EVM persistent storage is read and written in words, where each word is 32 bytes. Each word is assigned a single storage slot. Each slot can contain one or more fields. When a slot is touched it is considered “warm” for that transaction, which reduces gas fees for all interactions with all the fields in that slot.

When we get down to the opcode level, we’re going to be looking for opcodes SSTORE to write data and SLOAD to read data. The SSTORE opcode in particular is very gas intensive, which is fair enough because we’re writing data to every node in the underlying network. When you first write non-zero data to a field you’re looking at 22100 gas to pay for it.

Let’s take a very simple example contract, one that only has storage fields:

contract Storage1 {
    address owner_20;
    uint240 large_30;
    uint96 small_12;
    uint8 tiny_01;
    bool flag_01;
}

The field names include the length of the field in bytes as a postfix. This is just for our convenience, it lets us quickly see sizes in a common unit of measure. Notice that the boolean of two possible values takes up a whole byte, but that’s just the way it is.

We can see how storage is organised like this:

$ forge inspect Storage1 storageLayout
╭----------+---------+------+--------+-------+--------------------------╮
| Name     | Type    | Slot | Offset | Bytes | Contract                 |
+=======================================================================+
| owner_20 | address | 0    | 0      | 20    | src/Storage.sol:Storage1 |
|----------+---------+------+--------+-------+--------------------------|
| large_30 | uint240 | 1    | 0      | 30    | src/Storage.sol:Storage1 |
|----------+---------+------+--------+-------+--------------------------|
| small_12 | uint96  | 2    | 0      | 12    | src/Storage.sol:Storage1 |
|----------+---------+------+--------+-------+--------------------------|
| tiny_01  | uint8   | 2    | 12     | 1     | src/Storage.sol:Storage1 |
|----------+---------+------+--------+-------+--------------------------|
| flag_01  | bool    | 2    | 13     | 1     | src/Storage.sol:Storage1 |
╰----------+---------+------+--------+-------+--------------------------╯

The compiler respects the order in which we declared the variables in our source code, and tries to fit them into a linear series of 32-byte slots. The above shows our contract uses 3 storage slots. The first (slot[0]) contains the address, the second (slot[1]) contains the large integer field, and the remaining fields are all packed into the third slot (slot[2]).

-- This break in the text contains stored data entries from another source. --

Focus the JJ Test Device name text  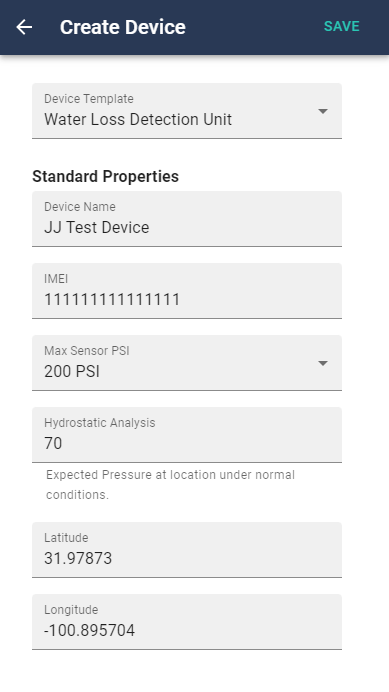[97, 228]

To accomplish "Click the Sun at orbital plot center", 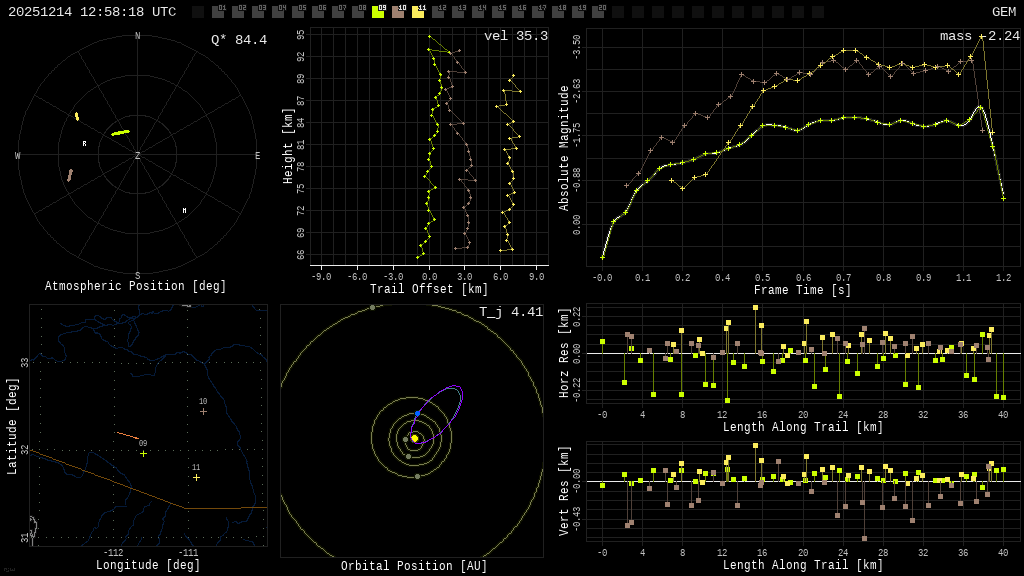I will [414, 438].
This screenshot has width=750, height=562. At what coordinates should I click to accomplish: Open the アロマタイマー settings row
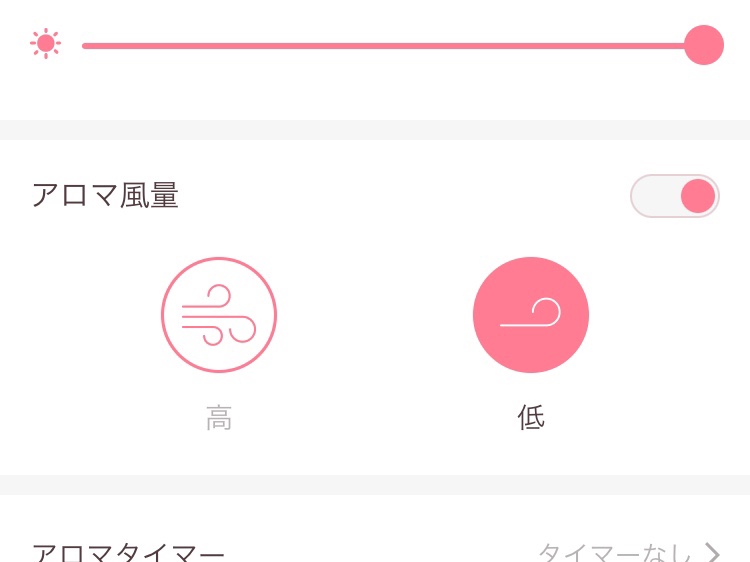pos(375,552)
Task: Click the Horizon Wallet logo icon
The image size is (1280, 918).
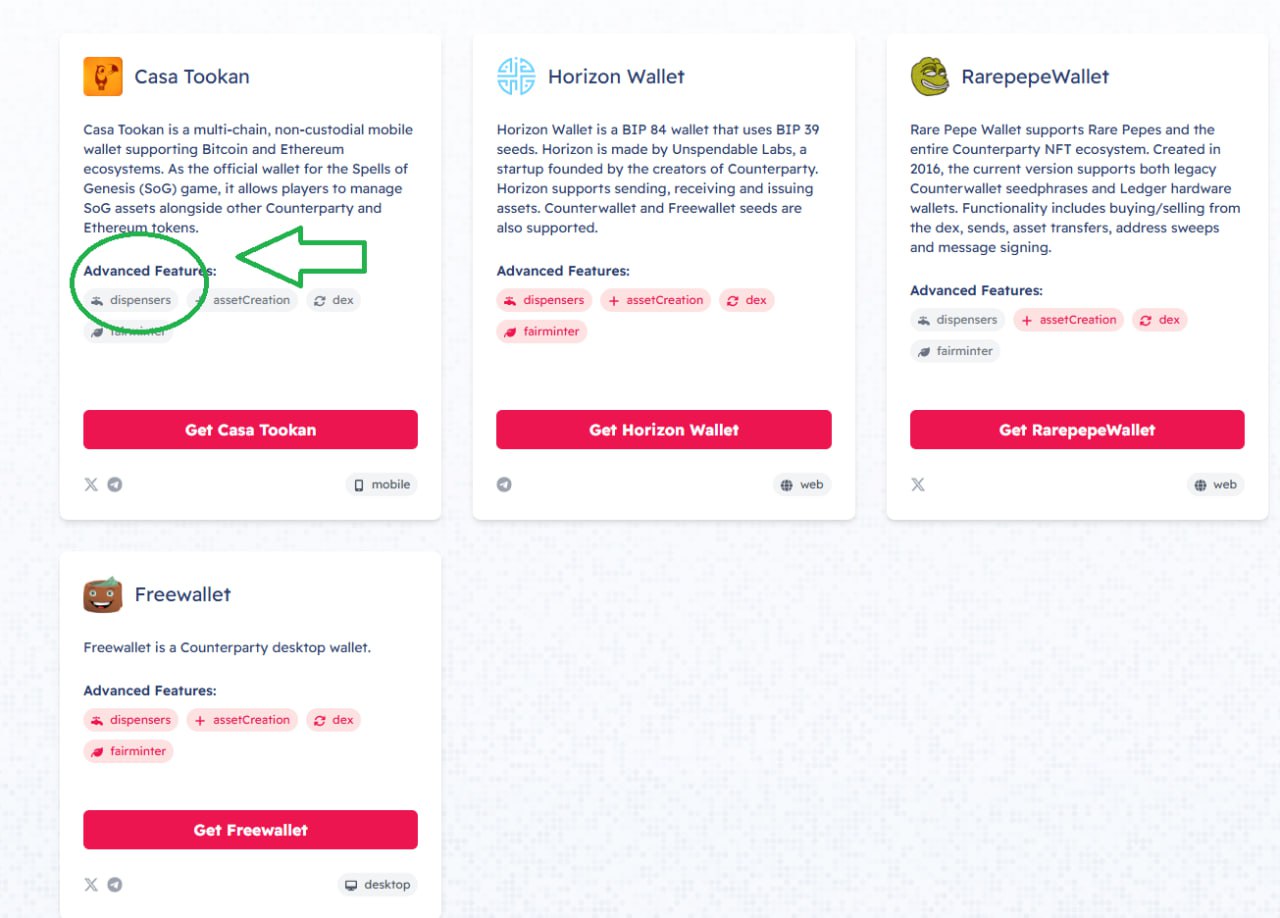Action: click(x=516, y=77)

We have some wasted space, though. For example, we can see slot[0] just contains the 20 bytes of an address, which means 12 bytes are left empty in that slot.

Reordering Fields

We can save a whole slot by re-ordering our variables. Let’s see what happens if we swap over large_30 and small_12:

contract Storage2 {
    address owner_20;
    uint96 small_12;
    uint240 large_30;
    uint8 tiny_01;
    bool flag_01;
}

$ forge inspect Storage2 storageLayout
╭----------+---------+------+--------+-------+--------------------------╮
| Name     | Type    | Slot | Offset | Bytes | Contract                 |
+=======================================================================+
| owner_20 | address | 0    | 0      | 20    | src/Storage.sol:Storage2 |
|----------+---------+------+--------+-------+--------------------------|
| small_12 | uint96  | 0    | 20     | 12    | src/Storage.sol:Storage2 |
|----------+---------+------+--------+-------+--------------------------|
| large_30 | uint240 | 1    | 0      | 30    | src/Storage.sol:Storage2 |
|----------+---------+------+--------+-------+--------------------------|
| tiny_01  | uint8   | 1    | 30     | 1     | src/Storage.sol:Storage2 |
|----------+---------+------+--------+----------------------------------|
| flag_01  | bool    | 1    | 31     | 1     | src/Storage.sol:Storage2 |
╰----------+---------+------+--------+-------+--------------------------╯

Awesome, now we’ve neatly filled each slot with 32 bytes. As a result, we’ve saved ourselves a whole slot! Why is this good? Well, it’s going to save us gas, let’s see how much.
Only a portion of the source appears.